Verdun, nelle lande del nord della Francia, quello sterminato cimitero di croci che si perde alla vista umana e ove, se ti arresti ad ascoltare, senti i sussurri dei vinti di ogni campo che ancora non hanno trovato pace. Oppure Auschwitz, il luogo in cui afferri l’odio della purezza razziale, la bestia infernale che si assetò del sangue dei saggi e dei puri. Come non capire che la costruzione europea, ideata dai quattro grandi: Adenauer, Monnet, Chuman, De Gasperi, i rivoluzionari tranquilli, e perseguita dai disegni ispiratori di Spinelli, è stata l’afflato salvifico per riconciliare popoli e nazioni. Garanzia di pace e di fratellanza nel continente e per tutte le nazioni che ne hanno fatto parte, dalle fondazione e sino ad oggi. Come non vedere che, oltre i suoi confini – penso alla ex Jugoslavia- abbiamo di nuovo assistito allo scatenarsi dell’odio razziale raffigurato dalle pendici mortuarie di Sarajevo. L’Unione europea è stata , nel crollo dell’utopia comunista e nel disfacimento dell’impero sovietico, l’ancora a cui quei popoli hanno affidato la speranza di progresso e democrazia.

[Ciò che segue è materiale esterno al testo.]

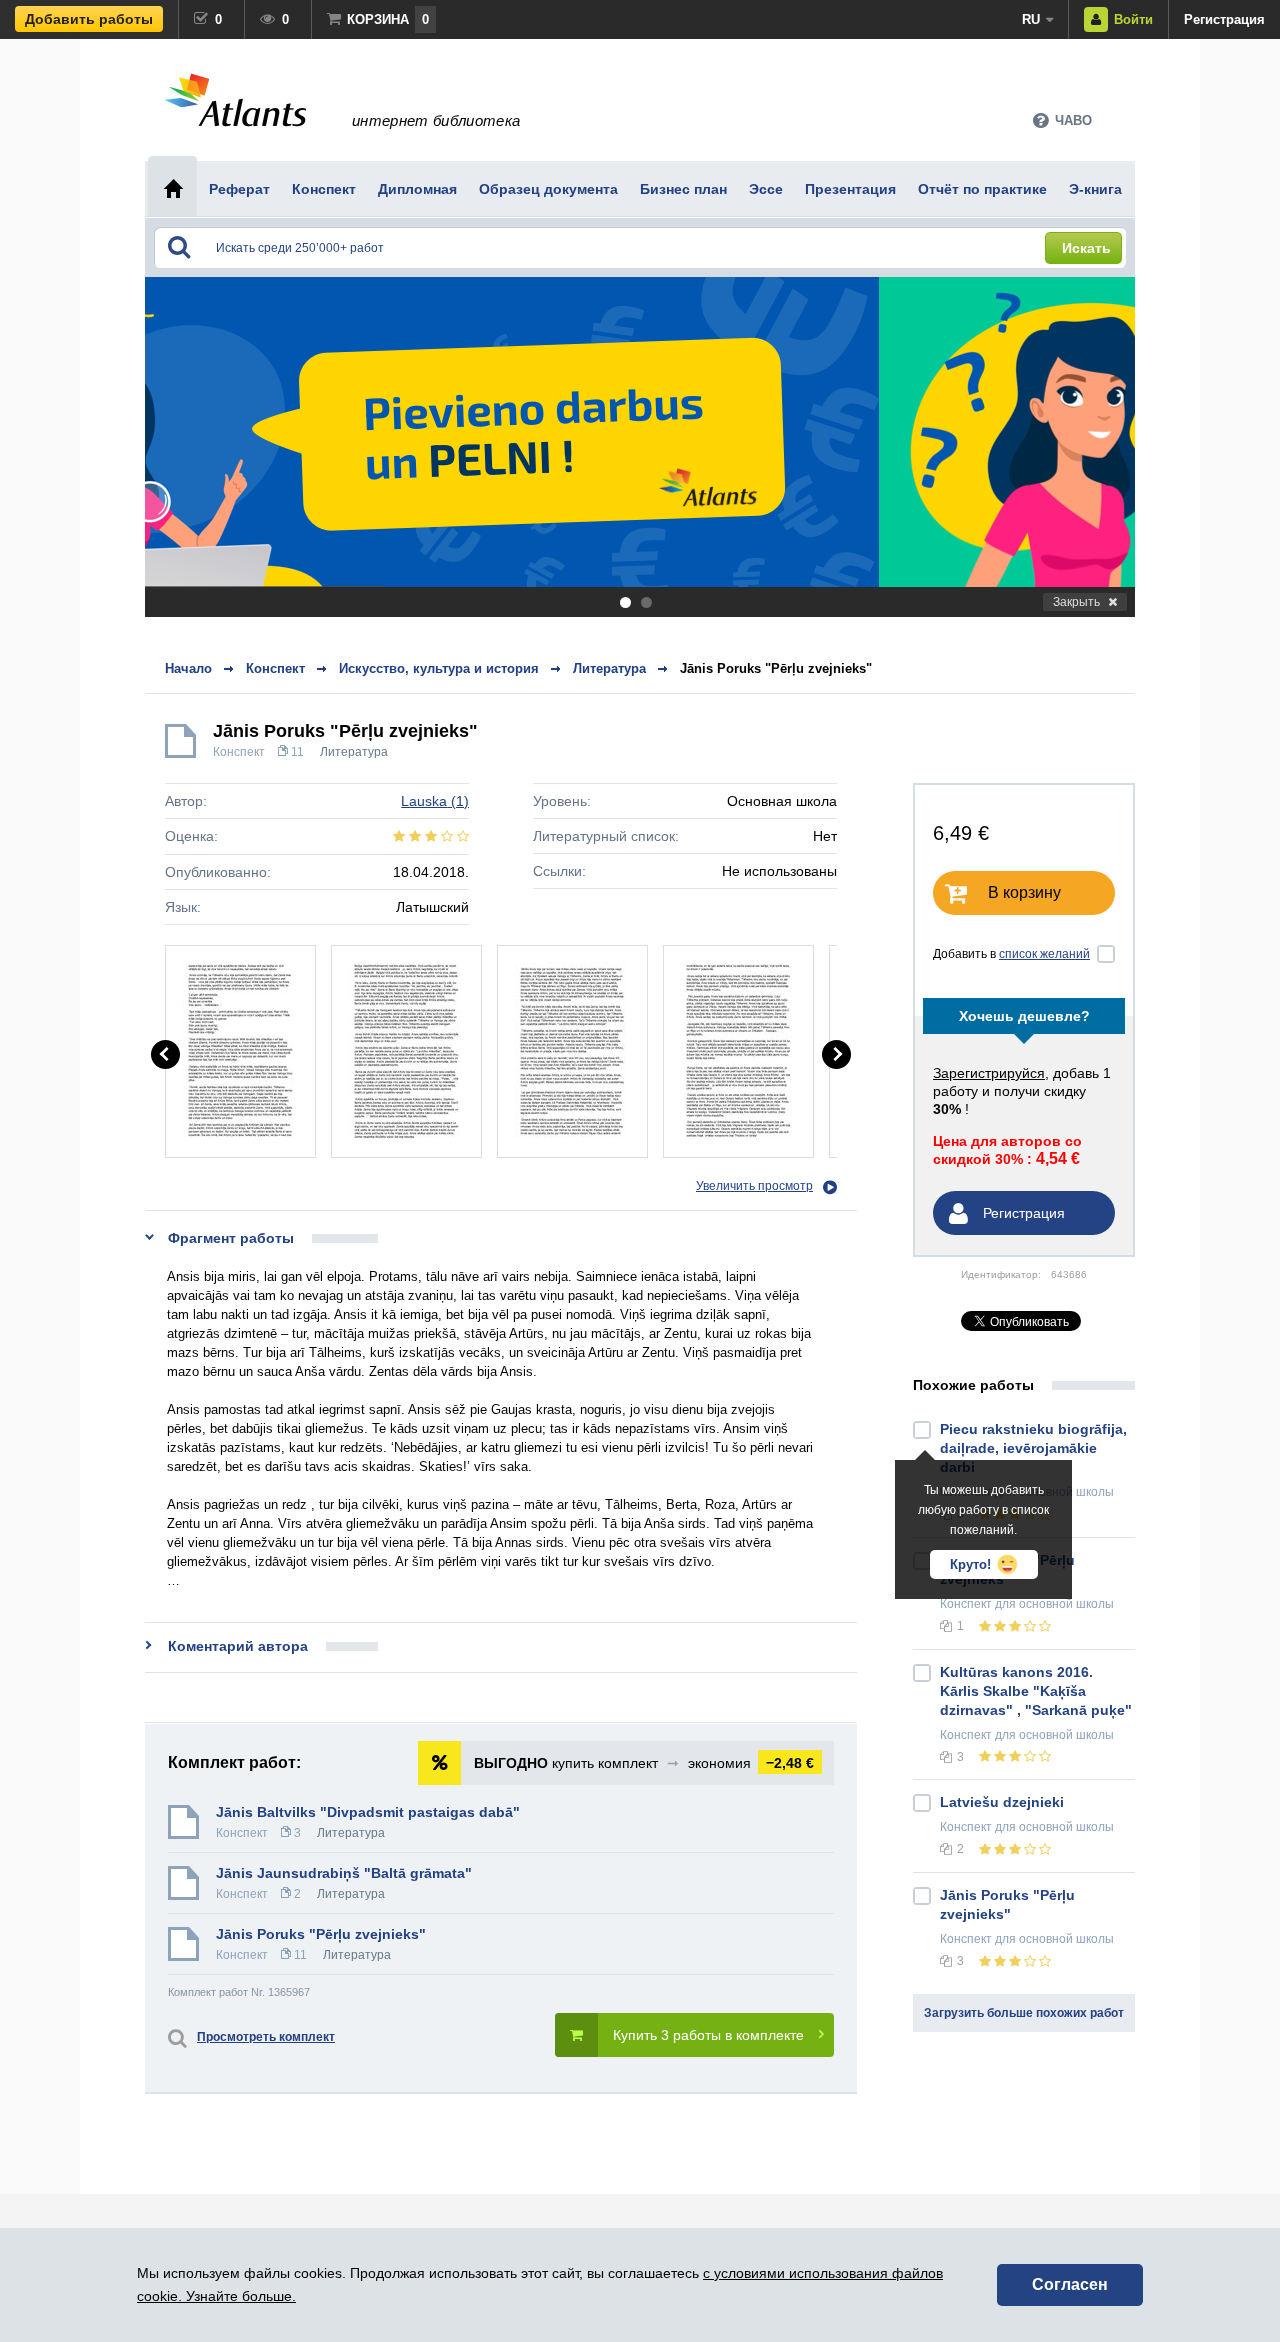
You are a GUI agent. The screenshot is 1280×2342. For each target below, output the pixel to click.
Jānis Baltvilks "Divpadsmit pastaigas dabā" (368, 1812)
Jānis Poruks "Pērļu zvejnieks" (776, 668)
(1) (435, 801)
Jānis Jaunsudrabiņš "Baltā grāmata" (344, 1873)
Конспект (239, 752)
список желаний (1044, 954)
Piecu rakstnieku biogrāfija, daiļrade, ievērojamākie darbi (1033, 1448)
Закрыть (1076, 602)
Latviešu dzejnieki (1002, 1802)
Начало (188, 668)
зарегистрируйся (989, 1073)
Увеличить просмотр (754, 1186)
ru (1031, 19)
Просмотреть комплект (266, 2037)
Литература (354, 752)
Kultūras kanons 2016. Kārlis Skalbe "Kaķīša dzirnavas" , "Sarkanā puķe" (1036, 1691)
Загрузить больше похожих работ (1024, 2013)
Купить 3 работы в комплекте (708, 2035)
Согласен (1070, 2284)
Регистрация (1224, 19)
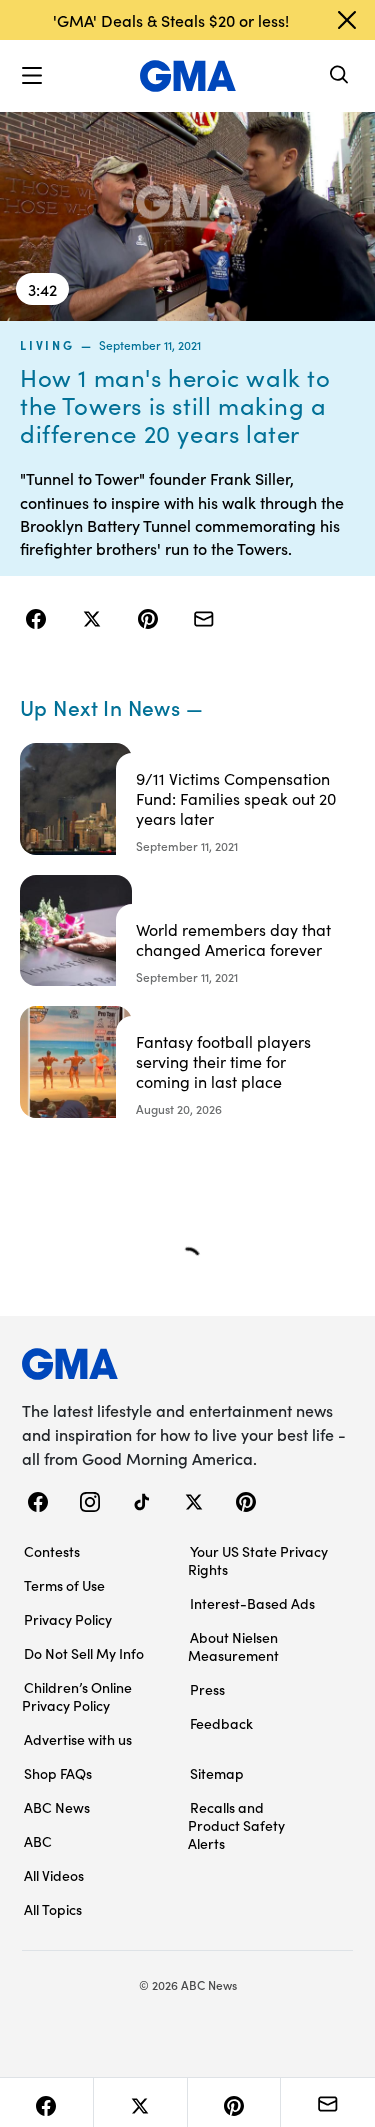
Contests (52, 1551)
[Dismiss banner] (347, 20)
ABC (38, 1841)
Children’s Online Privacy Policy (77, 1696)
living (47, 345)
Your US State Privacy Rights (258, 1560)
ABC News (57, 1807)
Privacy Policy (68, 1619)
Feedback (221, 1723)
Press (207, 1689)
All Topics (53, 1909)
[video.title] (187, 215)
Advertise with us (78, 1739)
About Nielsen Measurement (233, 1646)
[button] (32, 76)
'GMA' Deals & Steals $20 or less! (171, 20)
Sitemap (217, 1773)
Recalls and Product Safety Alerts (236, 1825)
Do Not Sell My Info (84, 1653)
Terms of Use (64, 1585)
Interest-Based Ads (252, 1603)
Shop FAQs (58, 1773)
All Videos (54, 1875)
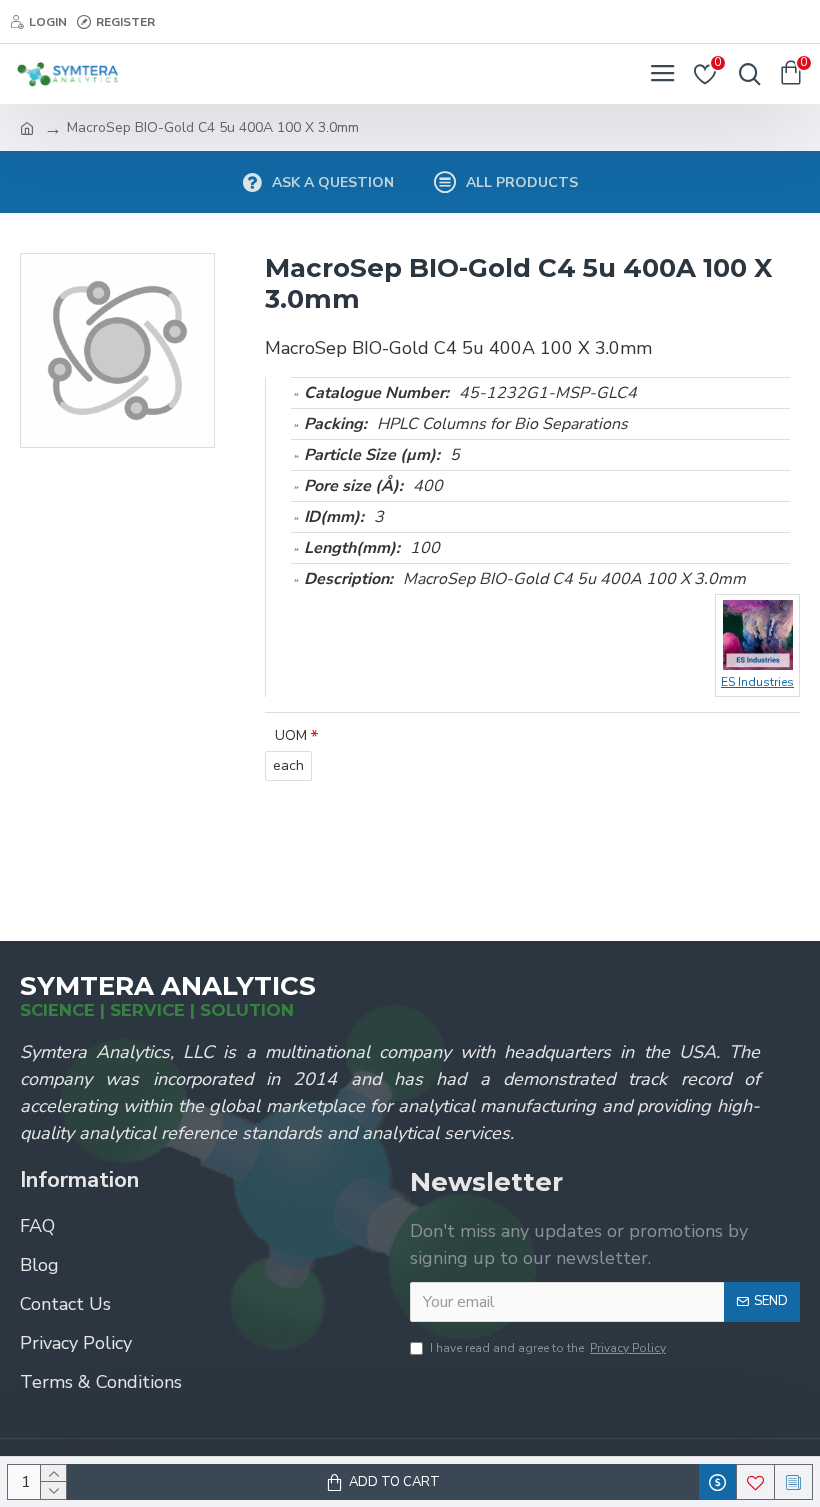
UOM (291, 735)
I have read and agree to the (548, 1348)
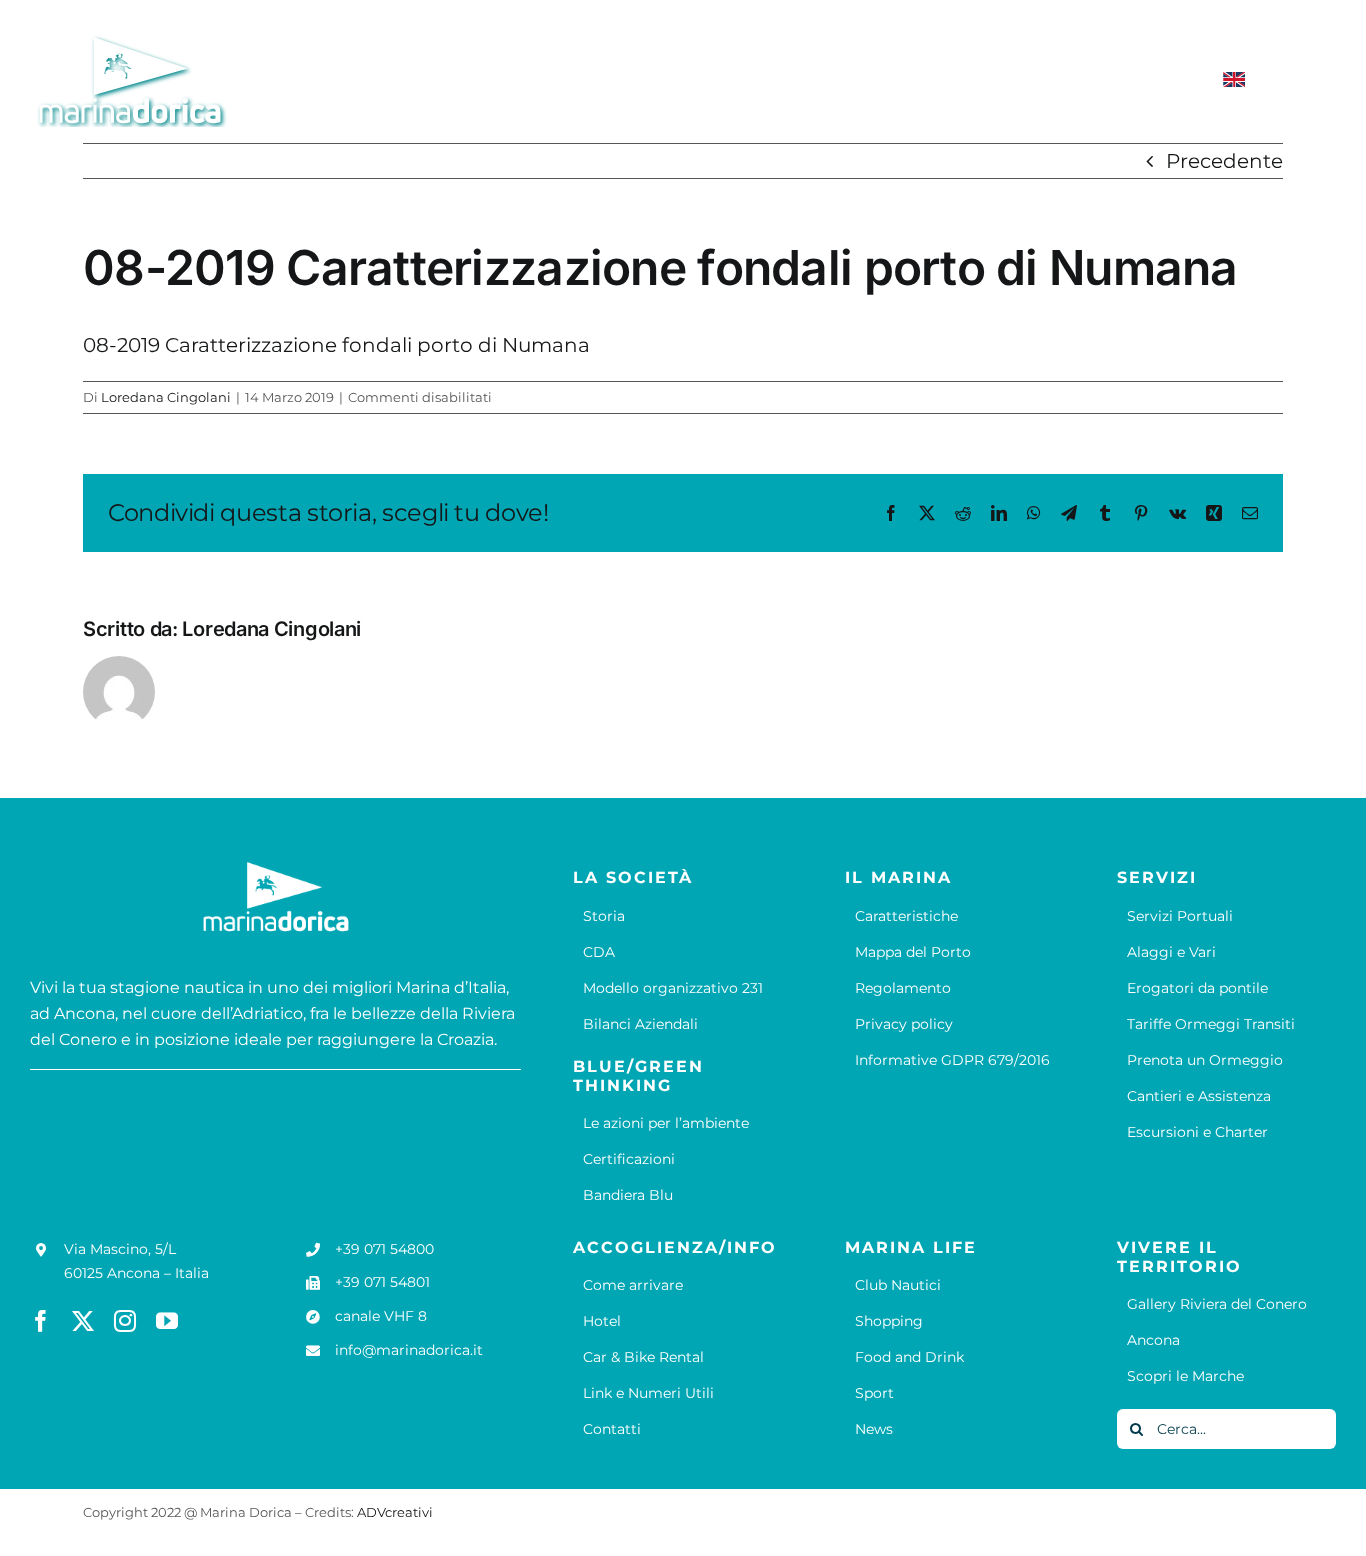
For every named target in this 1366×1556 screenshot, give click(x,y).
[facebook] (41, 1321)
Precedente (1224, 161)
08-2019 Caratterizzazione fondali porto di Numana (336, 345)
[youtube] (167, 1321)
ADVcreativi (395, 1512)
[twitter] (83, 1321)
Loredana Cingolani (166, 397)
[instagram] (125, 1321)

Non di meno Europa abbiamo bisogno. Ma di più Europa. Di un rinnovato e maturo senso di appartenenza. Di un ulteriore abbattimento dei residui ostacoli, anche gravi, che ancora rallentano il cammino di costruzione di una comunità solidale che sappia affrontare le sfide del mondo globale portando con se il bagaglio della sua storia plurimillenaria. Più Europa a una sola voce, meno centralismo burocratico, e più democrazia. All’altezza di rispondere alla sfida del rinnovamento che sale dalla voce di milioni di uomini e donne, dei tanti giovani che ci vivono oggi da cittadini europei. Nelle grandi metropoli continentali ove hanno costruito la “melange” dei linguaggi a significare l’abbattimento di ogni e qualsiasi ostacolo di carattere linguistico e culturale.
Ancora poco più di un mese per dire ai popoli europei quale è la posta in gioco. Farsi affascinare dalle sirene di un nazionalismo, gretto e primitivo, o ancor più, dalla nicchia protettiva delle valli alpine, sperando di fare a meno dell‘ Europa e del mondo? O portare il cuore al di là del fossato per abbattere ogni qualsiasi ostacolo verso una nuova Europa: L’Europa dei cittadini, l’Europa dei giovani, l’Europa dei 50 milioni di Europei che vivono fuori dai vecchi confini nazionali di origine. L’Europa dei 30 milioni di immigrati a cui assicurare il cammino dell’integrazione e della convivenza civile e umana. L’Europa che sappia parlare al mondo, consapevole della sua forza politica e morale. L’Europa che sappia indicare la via della pace. L’Europa ideata dai suoi figli migliori.
Non possiamo fallire. Nell’ inizio secolo del nuovo millennio e nel contesto delle straordinarie trasformazioni tecnologiche e scientifiche in atto, l’Europa può essere vetrina planetaria di una nuova cultura democratica. Ai cittadini, alla loro saggezza, ai rappresentanti eletti, l’ardua sentenza.